A method of controlling the economy that the government use is called the fiscal policy. Fiscal policy is the name given to the actions of the government in setting the level of public expenditure and how the spending is funded.
Investment (gross domestic fixed capital formation)
An example of investment is spending by companies on capital goods. It also includes spending on working capital such as stocks of finished goods and work in progress.
Investment is often modeled as a function of income and interest rates, given by the relation I = (Y, i). An increase in income will encourage higher investment, whereas a higher interest rate may discourage investment as it becomes costlier to borrow money. Even if a firm chooses to use its own funds in an investment, the interest rate represents an opportunity cost of investing those funds rather than loaning them out for interest.
Imports and Exports
Imports
Imports are a leakage from the circular flow of money in the economy, as the money leaves the UK economy for another country’s system – in return for foreign goods and services. Therefore, spending on imports is subtracted from the aggregate demand equation.
Exports minus imports, (X-M), is the current account of the balance of payments.
Exports
Exports sold overseas are an inflow of demand into the circular flow of income in the economy and add to the demand for the UK produced output. When export sales from the UK are healthy, production in exporting industries will increase adding both to national output and the incomes of these people who work in these industries.
Factors that result in a decrease in Aggregate Demand
- People spending less money results in a decrease. For example if people expect there to be a recession then they will save their money ‘for a rainy day’ and this will result in a decrease in aggregate demand.
- The formula for calculating aggregate demand is:
Consumer's Expenditure (C) + Investment (I) + General Government financial consumption (G) + Exports (X) - Imports (M)
Therefore a decrease in any one of these terms will have resulted in a decrease in aggregate demand unless the amount of imports decrease...in this case, aggregate demand will rise. The terms involve government spending, business investments and consumer spending. E.g. businesses may reduce the capital planned investment spending.
- An increase in taxes would mean that people have less disposable income and so therefore less consumer spending would result in a decrease.
Factors That Increase Aggregate Demand
An increase in aggregate demand can cause a shift to happen where at the price level for a product there could be a low national output when it shifts at the same price there will be a higher national output. Factors that can determine this are:
- Interest rates fall - this would cause people to be able to get more money off mortgages and loans as it would be cheaper to pay back. Therefore they will have a lot of money that they can spend on anything they would like. Also other countries would buy more from our country and there would be a higher export therefore more national output.

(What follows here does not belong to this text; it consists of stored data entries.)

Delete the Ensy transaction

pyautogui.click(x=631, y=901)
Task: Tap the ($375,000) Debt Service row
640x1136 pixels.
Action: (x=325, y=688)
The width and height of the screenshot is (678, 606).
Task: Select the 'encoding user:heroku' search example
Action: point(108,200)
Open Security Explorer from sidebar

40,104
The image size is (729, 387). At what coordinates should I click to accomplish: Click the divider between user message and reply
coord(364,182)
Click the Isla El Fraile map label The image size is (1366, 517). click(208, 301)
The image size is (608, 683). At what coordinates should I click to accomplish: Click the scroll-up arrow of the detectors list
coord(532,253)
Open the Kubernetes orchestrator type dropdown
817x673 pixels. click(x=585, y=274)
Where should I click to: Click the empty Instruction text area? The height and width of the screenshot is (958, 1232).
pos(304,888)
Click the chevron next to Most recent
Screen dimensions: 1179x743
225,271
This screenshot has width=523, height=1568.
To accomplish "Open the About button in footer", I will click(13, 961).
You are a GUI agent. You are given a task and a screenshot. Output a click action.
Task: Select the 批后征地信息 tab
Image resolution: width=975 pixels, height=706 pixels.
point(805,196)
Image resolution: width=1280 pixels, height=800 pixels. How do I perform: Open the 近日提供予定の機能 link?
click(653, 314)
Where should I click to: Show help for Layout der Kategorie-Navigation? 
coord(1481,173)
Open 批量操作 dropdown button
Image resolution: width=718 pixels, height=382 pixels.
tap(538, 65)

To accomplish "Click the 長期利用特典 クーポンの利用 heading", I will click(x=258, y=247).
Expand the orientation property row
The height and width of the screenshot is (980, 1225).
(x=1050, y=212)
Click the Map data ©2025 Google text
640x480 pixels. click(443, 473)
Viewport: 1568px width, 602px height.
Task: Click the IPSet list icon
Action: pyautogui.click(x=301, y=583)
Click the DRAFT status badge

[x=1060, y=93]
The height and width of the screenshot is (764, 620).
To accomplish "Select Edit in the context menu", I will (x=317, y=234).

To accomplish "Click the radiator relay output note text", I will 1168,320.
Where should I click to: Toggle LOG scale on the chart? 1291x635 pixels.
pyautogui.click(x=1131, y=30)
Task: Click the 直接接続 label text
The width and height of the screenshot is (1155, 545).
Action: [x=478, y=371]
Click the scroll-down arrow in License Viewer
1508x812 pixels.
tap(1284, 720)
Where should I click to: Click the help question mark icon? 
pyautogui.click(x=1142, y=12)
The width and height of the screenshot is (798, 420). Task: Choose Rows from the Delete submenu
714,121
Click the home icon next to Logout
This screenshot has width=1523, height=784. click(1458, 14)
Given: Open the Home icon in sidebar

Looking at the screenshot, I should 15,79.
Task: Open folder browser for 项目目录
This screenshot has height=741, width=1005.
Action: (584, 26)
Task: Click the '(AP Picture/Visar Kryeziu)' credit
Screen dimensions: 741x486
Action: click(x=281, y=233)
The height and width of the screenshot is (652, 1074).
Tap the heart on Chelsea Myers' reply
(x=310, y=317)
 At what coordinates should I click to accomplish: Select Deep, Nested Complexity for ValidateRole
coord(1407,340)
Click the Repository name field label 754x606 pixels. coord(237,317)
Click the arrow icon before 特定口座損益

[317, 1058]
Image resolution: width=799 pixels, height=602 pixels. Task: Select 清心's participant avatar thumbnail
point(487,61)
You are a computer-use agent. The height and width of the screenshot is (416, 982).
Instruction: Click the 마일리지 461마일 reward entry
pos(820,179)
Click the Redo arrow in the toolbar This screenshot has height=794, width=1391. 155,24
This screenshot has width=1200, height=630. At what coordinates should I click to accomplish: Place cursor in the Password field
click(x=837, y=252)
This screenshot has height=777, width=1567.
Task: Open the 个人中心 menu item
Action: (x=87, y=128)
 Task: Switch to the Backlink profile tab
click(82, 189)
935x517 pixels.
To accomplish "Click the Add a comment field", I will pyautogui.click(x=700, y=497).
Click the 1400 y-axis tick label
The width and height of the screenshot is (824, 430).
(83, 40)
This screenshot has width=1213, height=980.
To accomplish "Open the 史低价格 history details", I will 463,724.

- Lower tax - this would give people more money to spend on goods therefore they will have a higher demand on goods that they wanted but couldn't buy before.
- Higher Exports - if a county has become richer recently they might decide on buying more goods from another country. Therefore if this happens more goods will be bought shifting the demand curve up to a higher demand for the same price. An example would be China, where many things are made. Thanks to their high number of exports, their economy is booming.